A wheelchair is a tool to help people get around, whether there are permanent or temporary mobility issues. We don’t often think about DUI laws when a person isn’t behind the wheel of a car. However, a few years ago, we were greeted with the story of an Ohio man who got a DUI while in a wheelchair.
Ohio law states that a person cannot operate a vehicle while under the influence of alcohol or drugs:
4511.19 Operating vehicle under the influence of alcohol or drugs – OVI.
(A)(1) No person shall operate any vehicle, streetcar, or trackless trolley within this state, if, at the time of the operation, any of the following apply:
(a) The person is under the influence of alcohol, a drug of abuse, or a combination of them.

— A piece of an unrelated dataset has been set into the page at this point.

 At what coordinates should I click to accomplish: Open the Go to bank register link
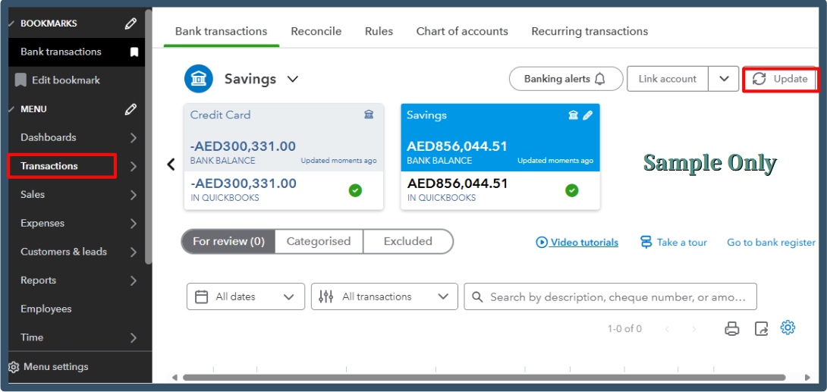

(b) The person has a concentration of eight-hundredths of one per cent or more but less than seventeen-hundredths of one per cent by weight per unit volume of alcohol in the person’s whole blood.
A vehicle is anything used to transport people or items, which includes things like bicycles, tractors and, obviously, wheelchairs.
Ohio DUI (OVI) law also has strict consequences for drunk driving, including an ignition interlock requirement in many cases. While it is impossible to install an interlock on a wheelchair, a judge could order the device to be installed on your regular vehicle. DUI laws in any state don’t have different provisions based upon the vehicle used during the drunk driving incident. If a law requires an interlock for a DUI, then that is what will have to happen.
Considering all that you could lose through a DUI, there’s really no reason to be driving a car, wheelchair or skateboarding if you’ve been drinking. Your best plan to stay out of trouble is to have a safe ride if you’ll be drinking. Then you can skip the DUI drama and drift off sweetly into dreamland.